All lines in the data below carrying the string "with" are to be located and copied.

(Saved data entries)
=== Section Start ===

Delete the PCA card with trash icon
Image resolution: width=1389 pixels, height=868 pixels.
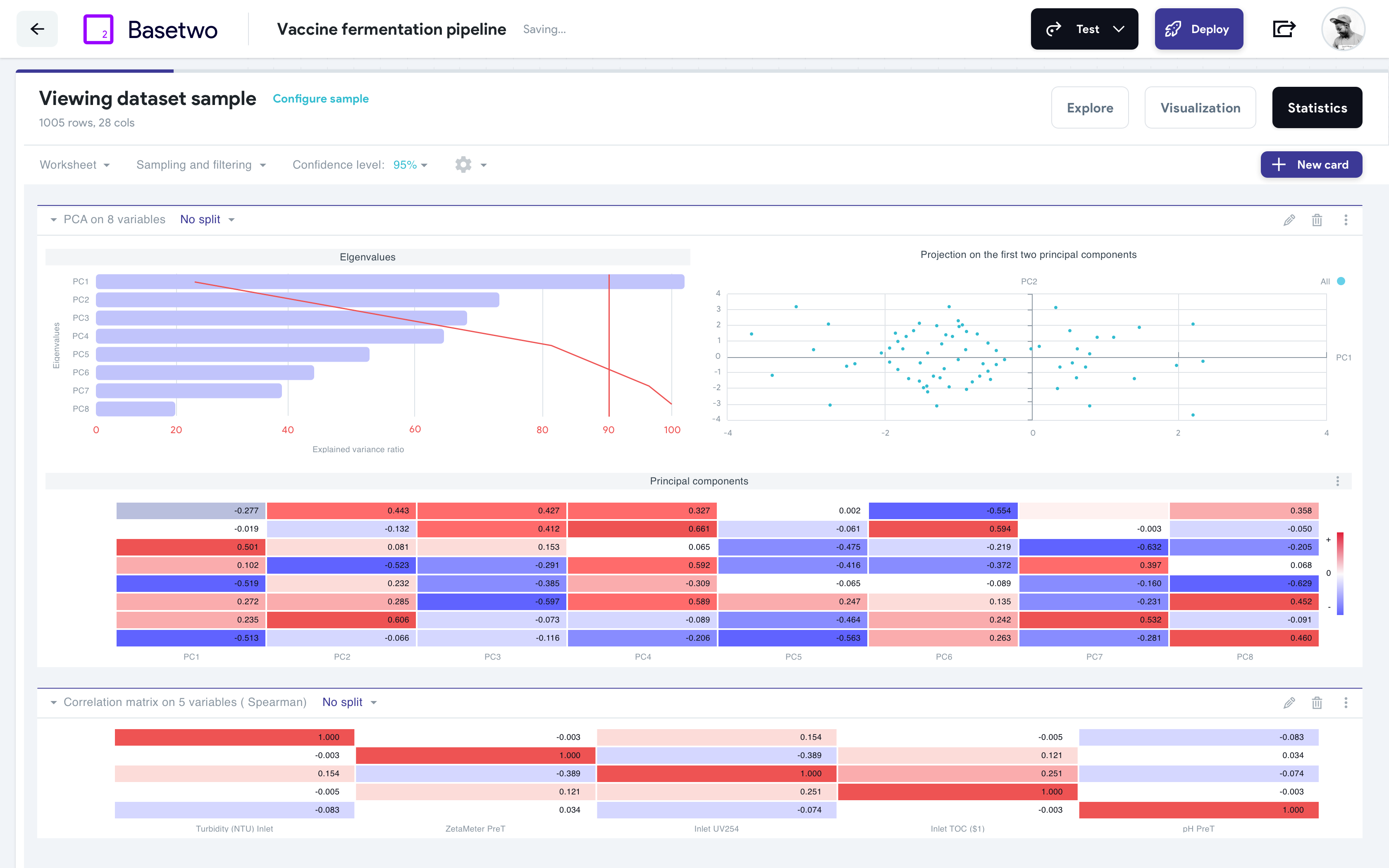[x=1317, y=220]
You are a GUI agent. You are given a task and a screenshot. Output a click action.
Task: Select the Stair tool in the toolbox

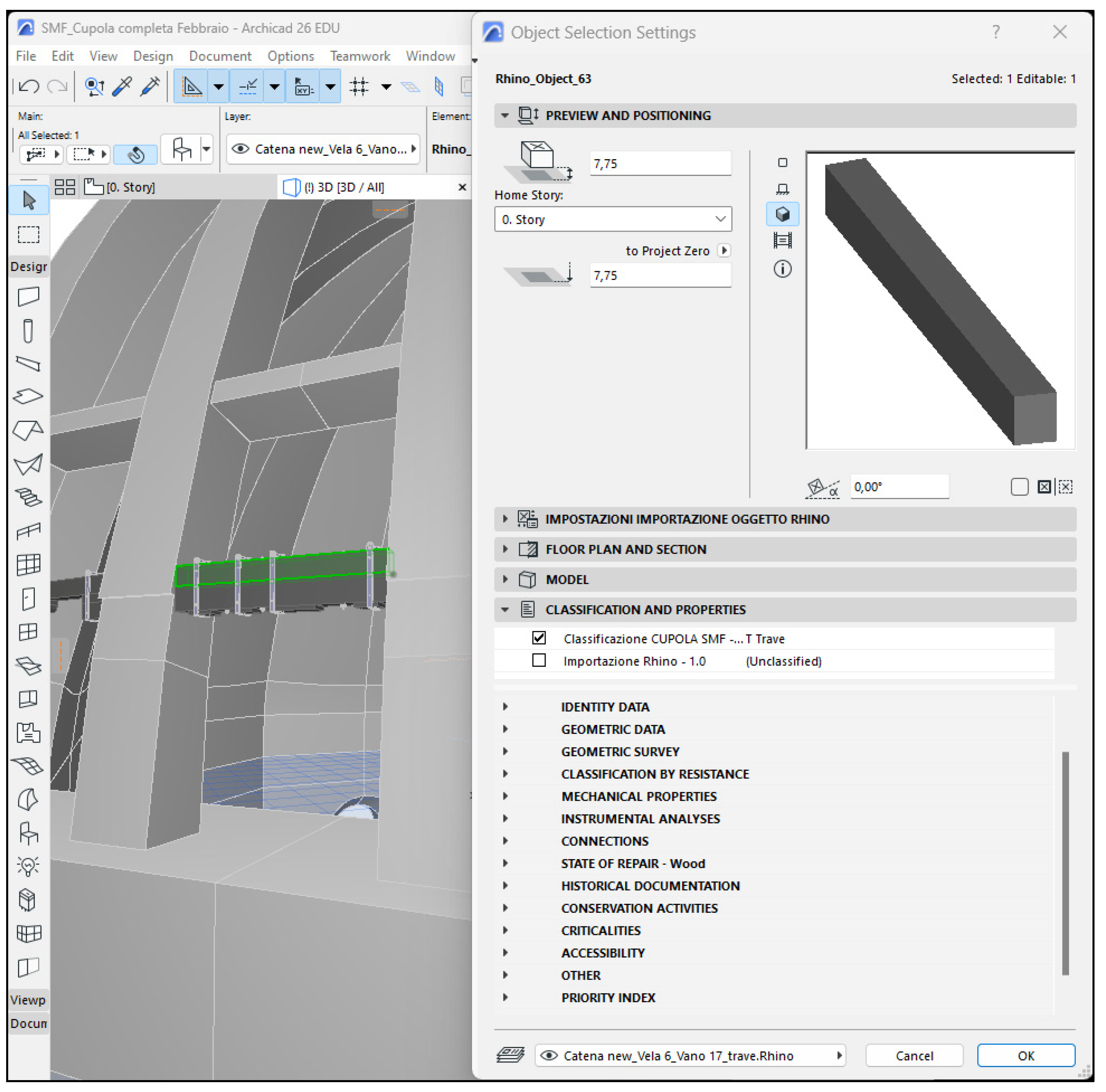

=== Section End ===
=== Section Start ===

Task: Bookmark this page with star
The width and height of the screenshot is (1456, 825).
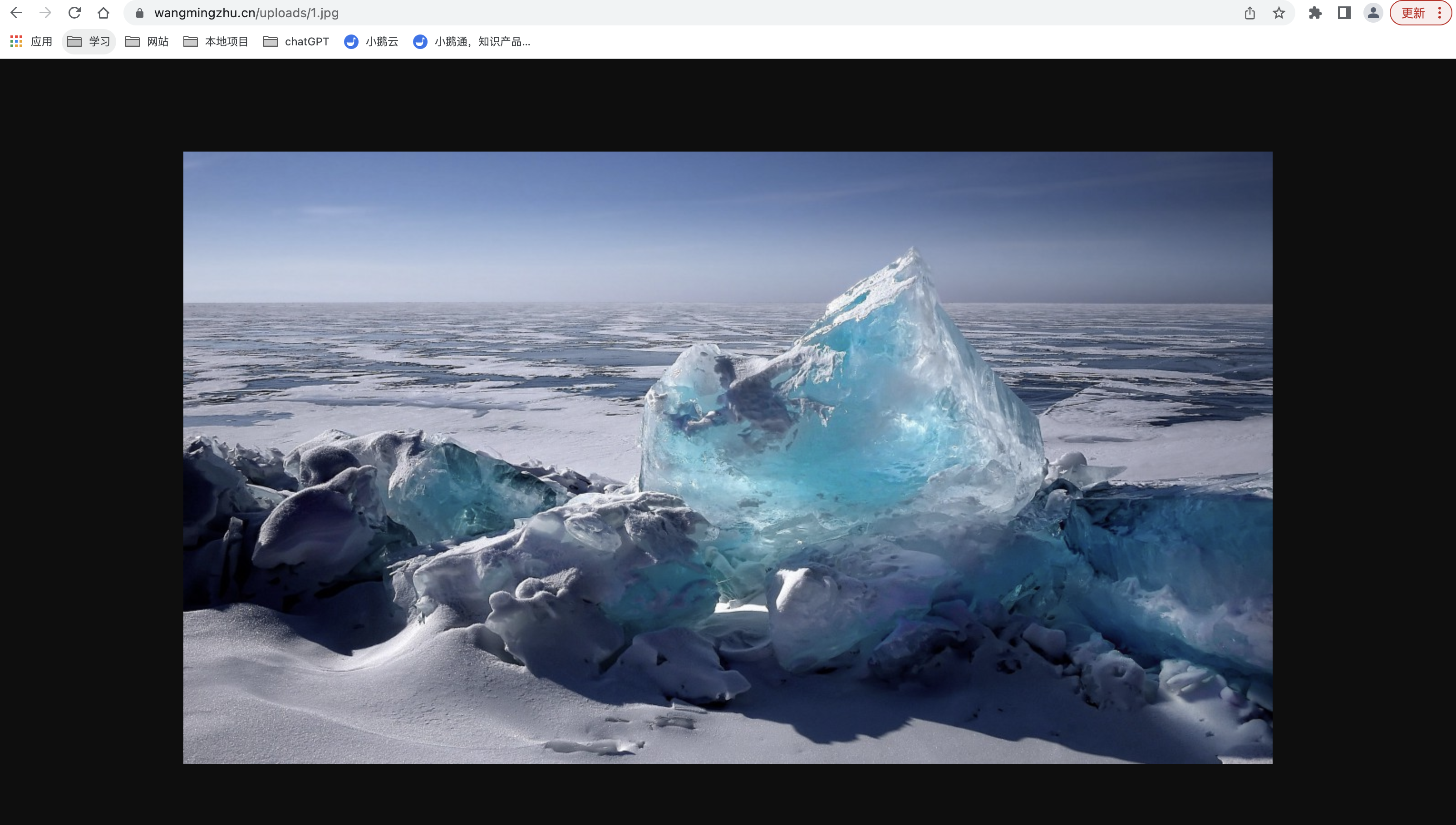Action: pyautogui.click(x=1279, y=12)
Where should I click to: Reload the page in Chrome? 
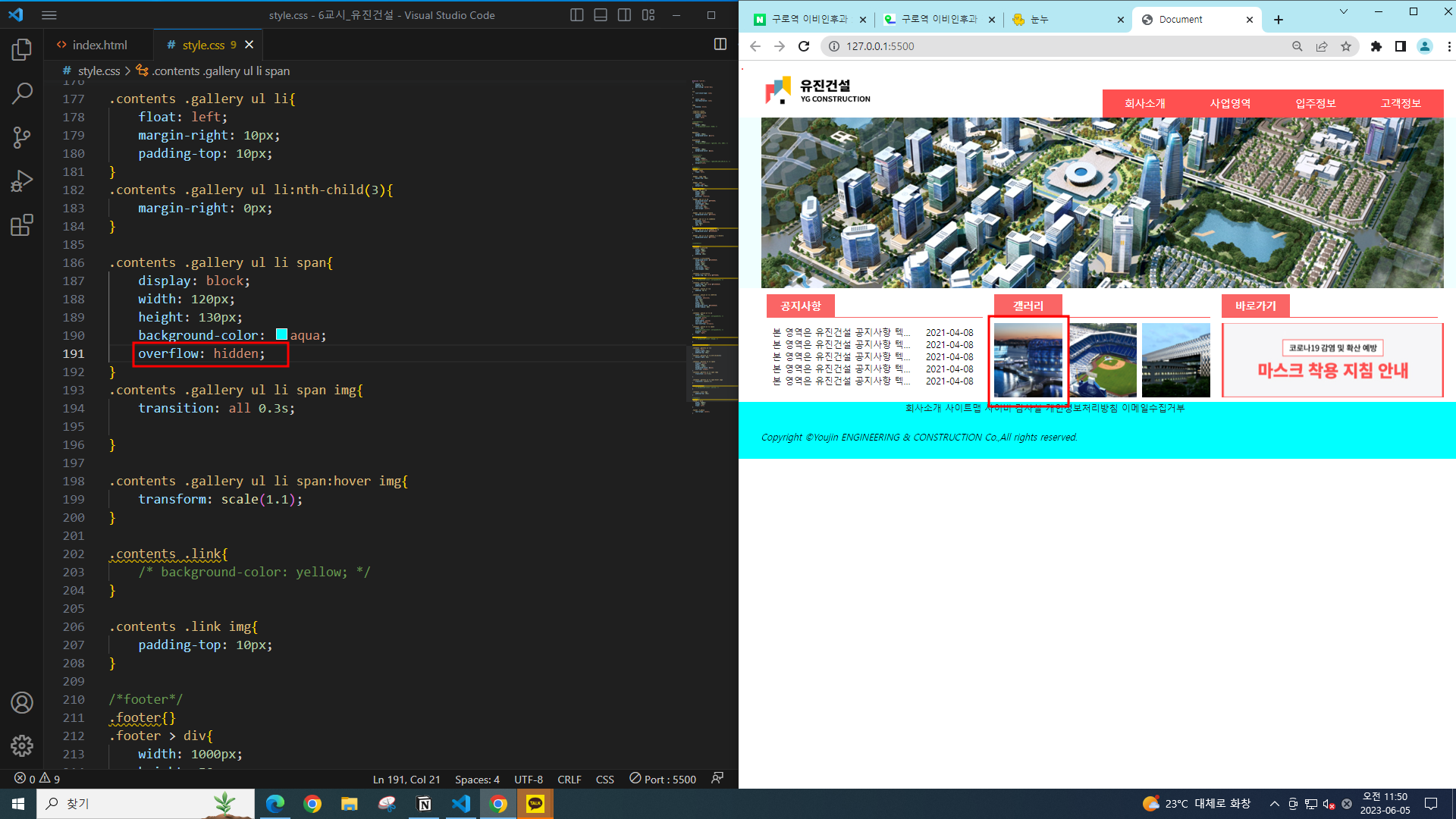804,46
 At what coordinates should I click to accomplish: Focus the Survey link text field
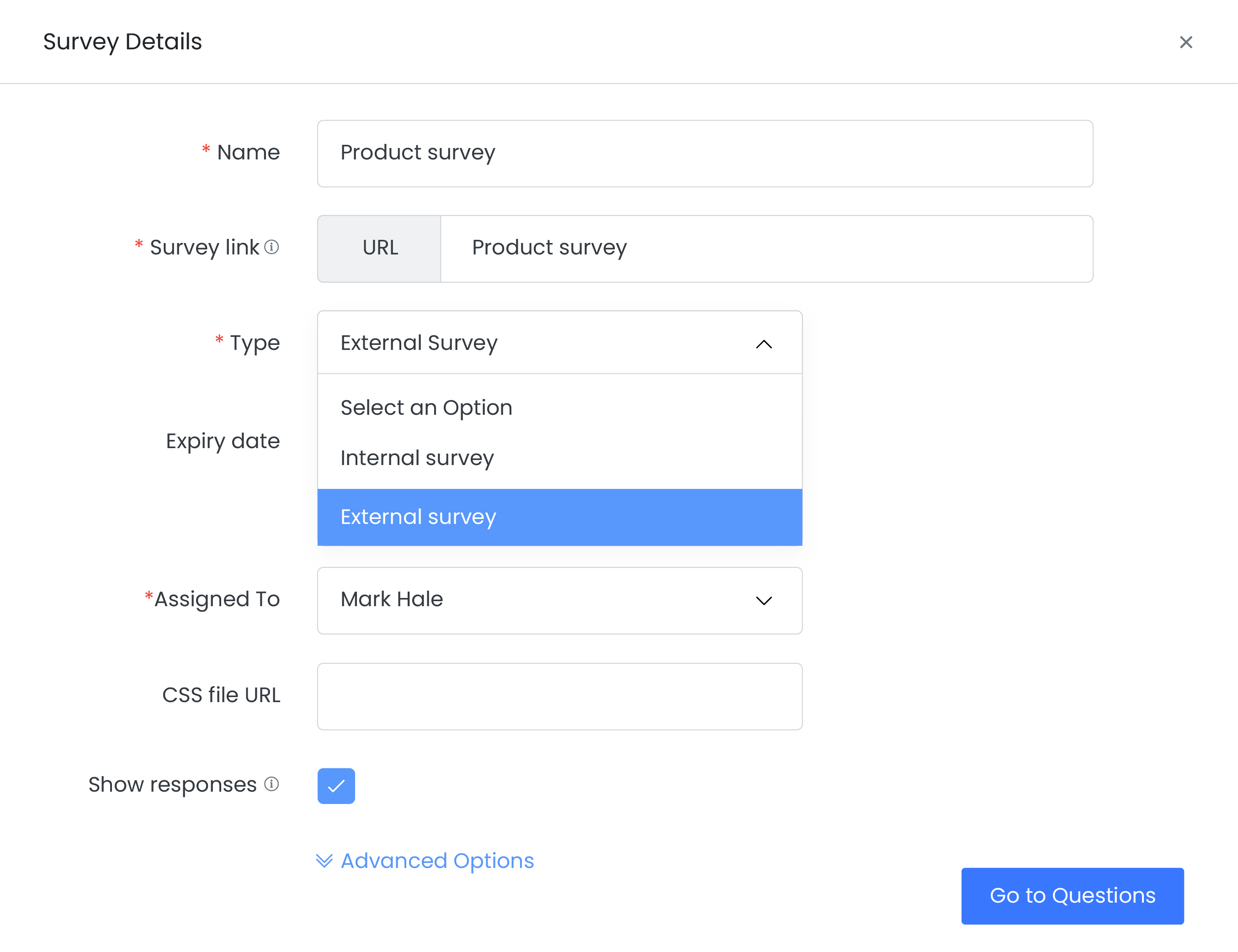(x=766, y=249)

=== Section End ===

**FINISHED EXERCISE**
Delete the PCA card with trash icon
Task: Bookmark this page with star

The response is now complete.